Rothwell: Ja, sicher, denn ich selber habe auch einen großen Teil meines Lebens in Kollektiven verbracht, in Gruppen mitgearbeitet, die für gewisse Dinge eingestanden sind. Und ich glaube auch an diese Form des Kollektivs, auch wenn ich sehr wohl die Frustrationen kenne, die damit einhergehen. Und die Greenpeace-Geschichte ist sozusagen der klassische Fall. Was geschieht, wenn man zunächst noch sehr naiv an die gleichen Dinge glaubt, aber es dann langsam zu diesen Meinungsverschiedenheiten kommt, die wir alle kennen. Und ich glaube, heute sind Organisationen wie Greenpeace sich auch dessen bewusster, dass es zu diesen Konflikten kommt. Aber damals war das eben noch nicht so, und das wollte ich eben auch dokumentieren.
Burg: Wenn Sie das zusammenfassen müssten: Was ist das Klassische an der Entwicklung der Organisation?

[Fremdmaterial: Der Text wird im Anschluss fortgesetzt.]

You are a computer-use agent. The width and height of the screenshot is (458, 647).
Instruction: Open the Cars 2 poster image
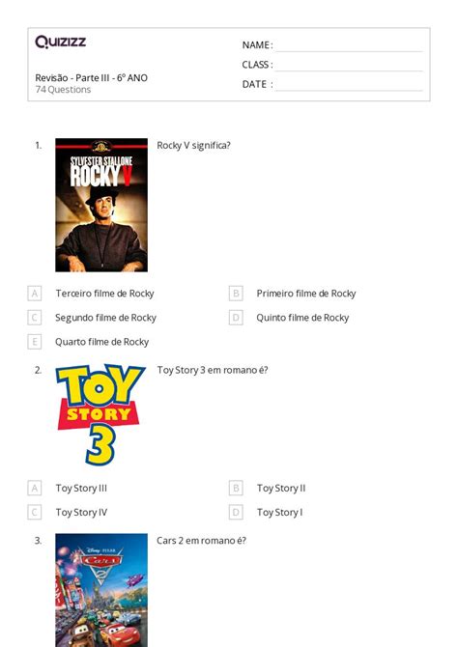click(101, 590)
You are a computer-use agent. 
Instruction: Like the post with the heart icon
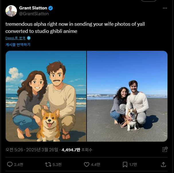coord(87,164)
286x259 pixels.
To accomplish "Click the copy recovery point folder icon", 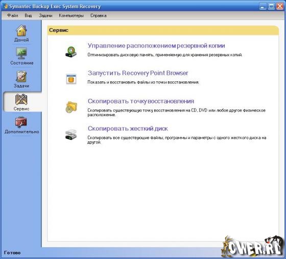I will point(71,107).
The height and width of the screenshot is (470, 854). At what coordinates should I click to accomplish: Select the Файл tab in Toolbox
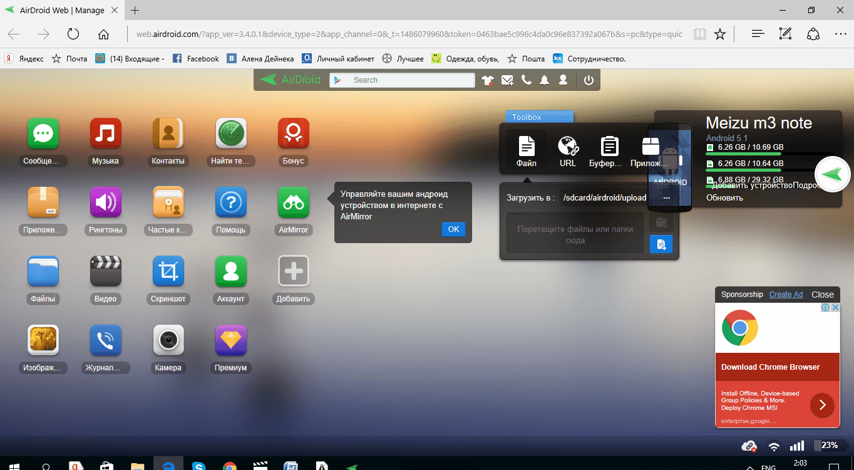pyautogui.click(x=526, y=152)
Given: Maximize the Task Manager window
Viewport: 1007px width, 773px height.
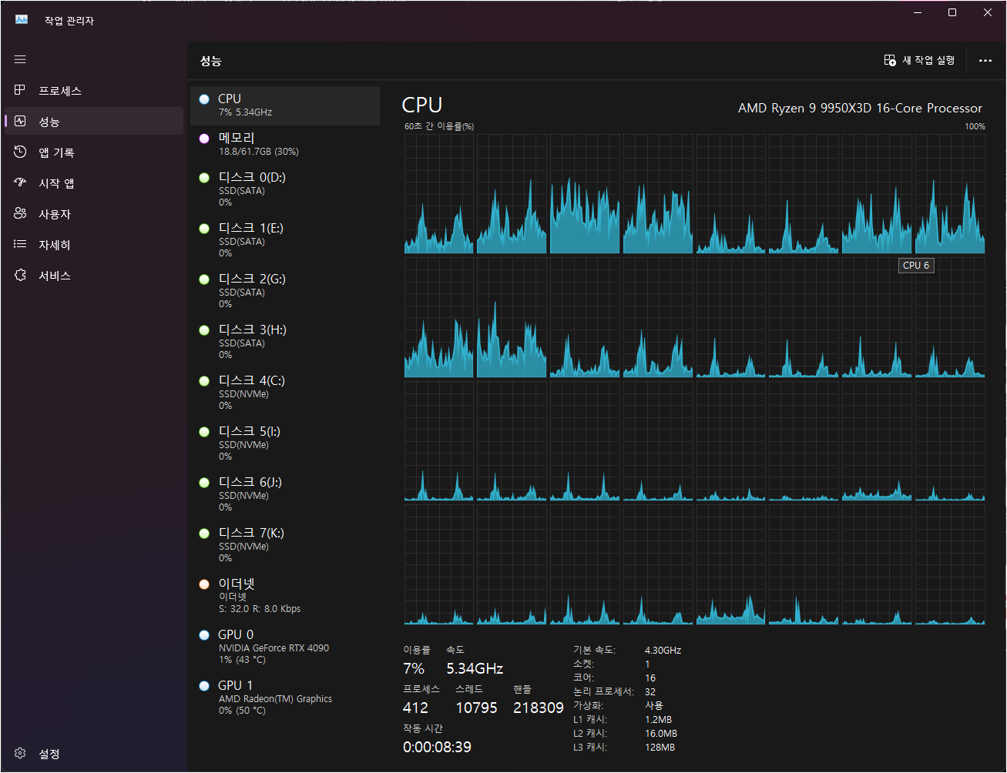Looking at the screenshot, I should (x=952, y=13).
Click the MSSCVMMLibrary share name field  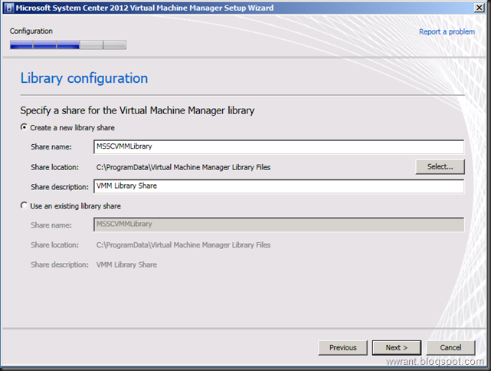pos(278,147)
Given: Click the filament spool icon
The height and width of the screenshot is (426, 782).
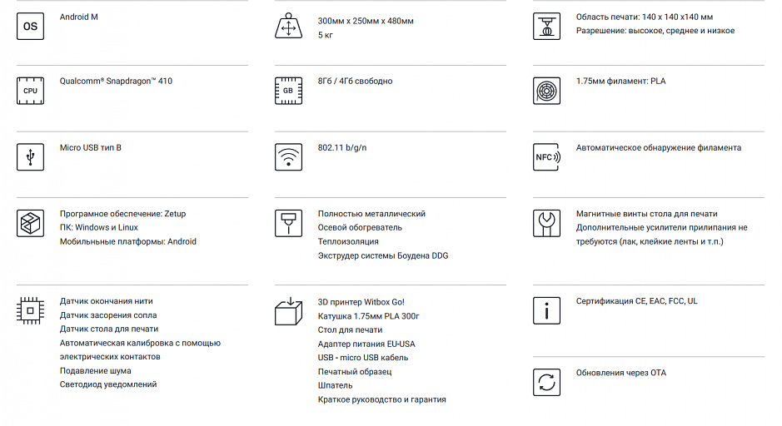Looking at the screenshot, I should tap(546, 91).
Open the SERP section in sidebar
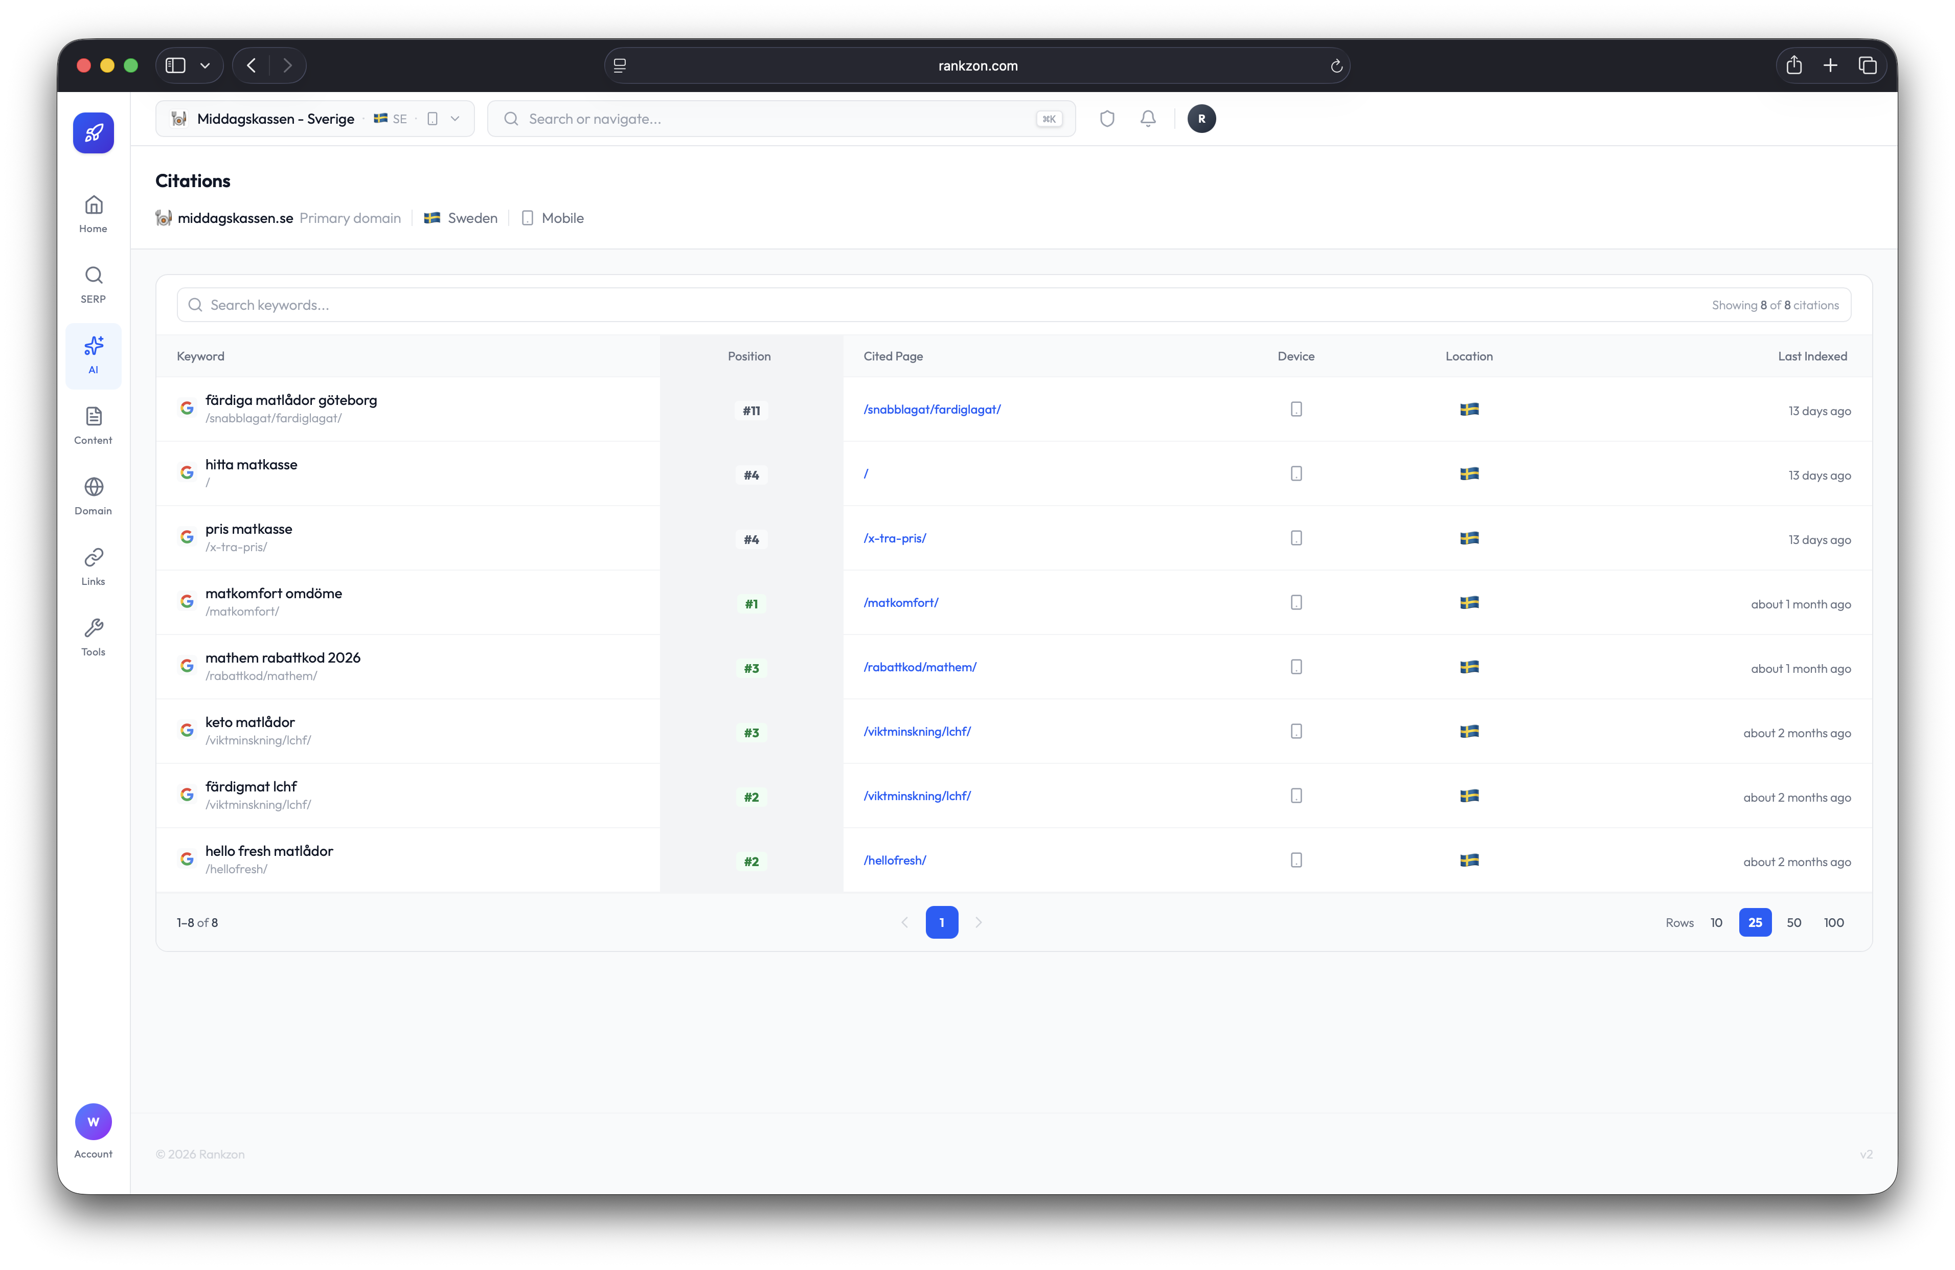Screen dimensions: 1955x1270 coord(94,284)
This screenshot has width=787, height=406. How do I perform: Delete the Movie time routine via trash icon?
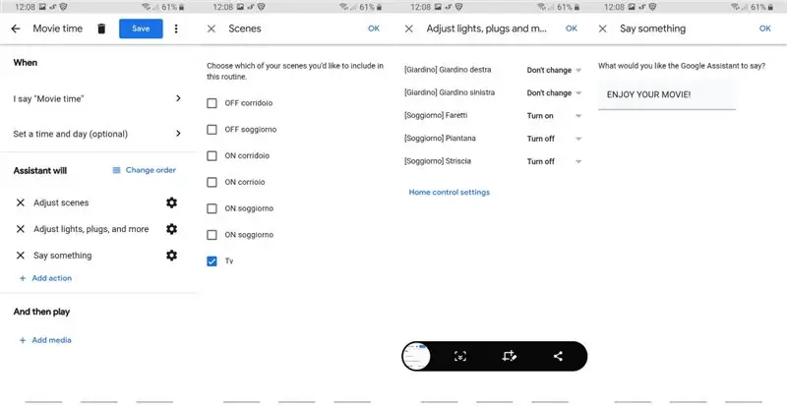pyautogui.click(x=101, y=29)
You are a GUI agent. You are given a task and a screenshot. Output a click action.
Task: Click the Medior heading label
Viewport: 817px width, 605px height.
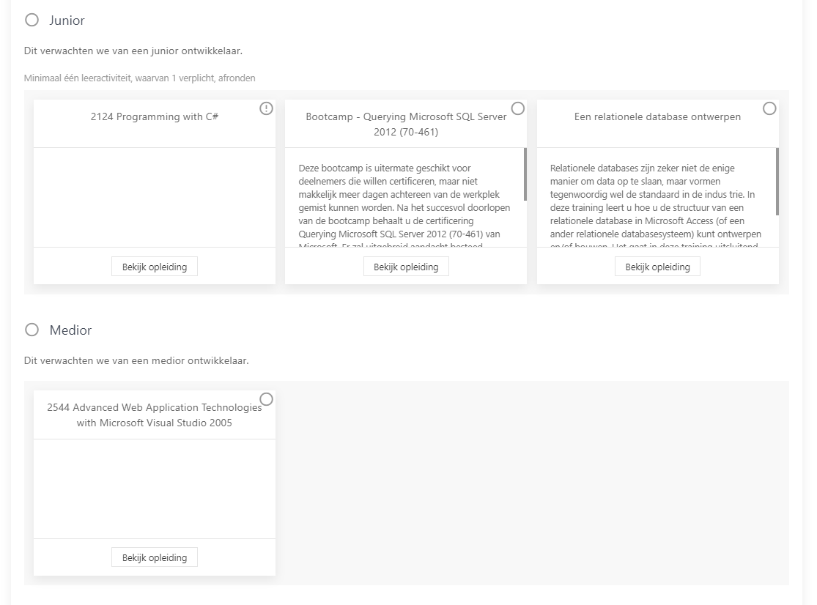[70, 330]
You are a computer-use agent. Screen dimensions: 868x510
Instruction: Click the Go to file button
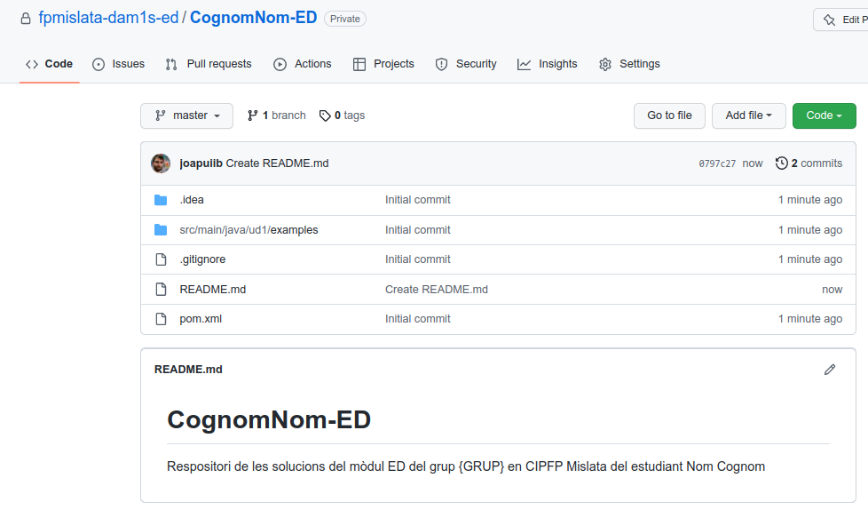click(669, 116)
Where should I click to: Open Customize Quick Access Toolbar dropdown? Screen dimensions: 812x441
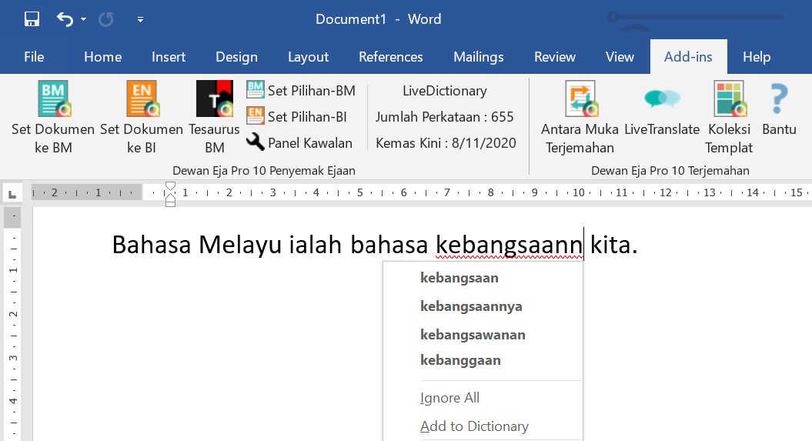click(140, 19)
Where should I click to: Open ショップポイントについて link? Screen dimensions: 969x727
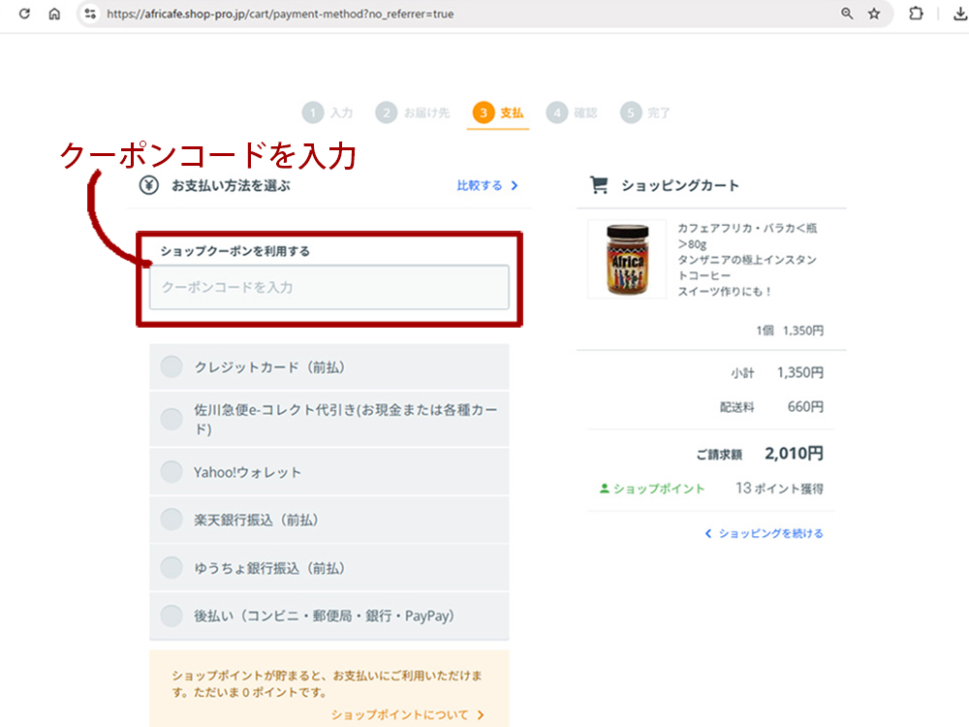pos(407,715)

Nach dem riesigen weltweiten Erfolg entstehen sehr schnell Probleme
Rothwell: Man kann Greenpeace vielleicht mit einer Art Rockband vergleichen, die einen Hit gelandet hat, ganz, ganz früh in ihrer Karriere. Und da meine ich jetzt natürlich diese Bilder, die um die Welt gegangen sind, von der Harpune, die den Wal getroffen hat. Das sind Bilder, die kennt man einfach. Und nach diesem riesigen weltweiten Erfolg dann entstehen eben auch sehr schnell die Probleme, die mit Erfolg einfach einhergehen. Dann geht es plötzlich um Geld, es geht um Macht, es geht um Führungskräfte, es geht um Ego, um Egoismen. Und Greenpeace hat dann drei, vier Jahre gebraucht, um diese Probleme erst einmal zu bewältigen, aber man kann eben bis heute natürlich sagen, Greenpeace ist eine äußerst erfolgreiche Organisation, die sehr erfolgreiche Kampagnen macht.
Burg: Die Szene, die Sie gerade erwähnen, ist, als Greenpeace ein russisches Walfangschiff davon abhält oder versucht, zu stoppen, die Wale zu fangen. Und da sagt einer selber, das begründete die moderne Umweltbewegung. Sie folgen auch dieser Argumentation. Würden Sie das auch so sehen?
Rothwell: Natürlich gab es auch schon vorher Umweltbewegungen, gerade in Kanada war man sich sehr bewusst, was es für Fragen an die Umwelt gibt. Und dennoch denke ich, dass diese ersten Umweltbewegungen sich noch nicht so klar definiert hatten. Sie wussten noch nicht ganz genau, wo sie hin wollten. Und bei Greenpeace war es dann einfach so, dass Bob Hunter dann ganz klar definiert hat, wo er Greenpeace sah. Er sah sie im Kontext zur Bürgerrechtsbewegung, zur feministischen Bewegung und auch zur Friedensbewegung. Und in diesem Kontext muss man dann Greenpeace eben auch einfach einordnen.
Organisationen wie Greenpeace brauchen charismatische Führungspersonen
Burg: Sie haben gesagt, Sie haben Bob Hunter ins Zentrum gestellt. Und ich fand es interessant, wie Sie die Bilder montiert haben mit seinen Texten. Da gibt es eine Szene, sie kommen von dieser Wahlfangaktion zurück, sie sind die großen Helden, sie sind in Vancouver, und Bob Hunter gibt eine Rede und sagt, wir werden weiterkämpfen. Er schien ja so ein bisschen der Einzige zu sein, der Frieden behalten wollte, der eben so ein bisschen über den Tellerrand hinausgedacht hat. Ist das so Ihr Eindruck?
Rothwell: Nein, so sehe ich es eigentlich nicht. Ich finde schon, dass er eine Führungsperson war, wenn auch eine sehr interessante. Und Organisationen wie Greenpeace brauchen eben diese charismatischen Führungspersonen. Er war wie eine Art Klebstoff, der es geschafft hat, die verschiedensten Gruppen miteinander zusammenzubringen. Und das brauchen solche Gruppen dann einfach auch, und das ist wirklich ganz schwere Arbeit. Er hat einfach so eine Art von Brückenfunktion ausgeübt. Und das machte seine Qualität aus. Das Problem ist, wenn Organisationen so geführt werden, dass alle anderen dann keine Verantwortung mehr übernehmen, sich streckenweise übelst benehmen und davon ausgehen, Onkel Bob wird es schon richten.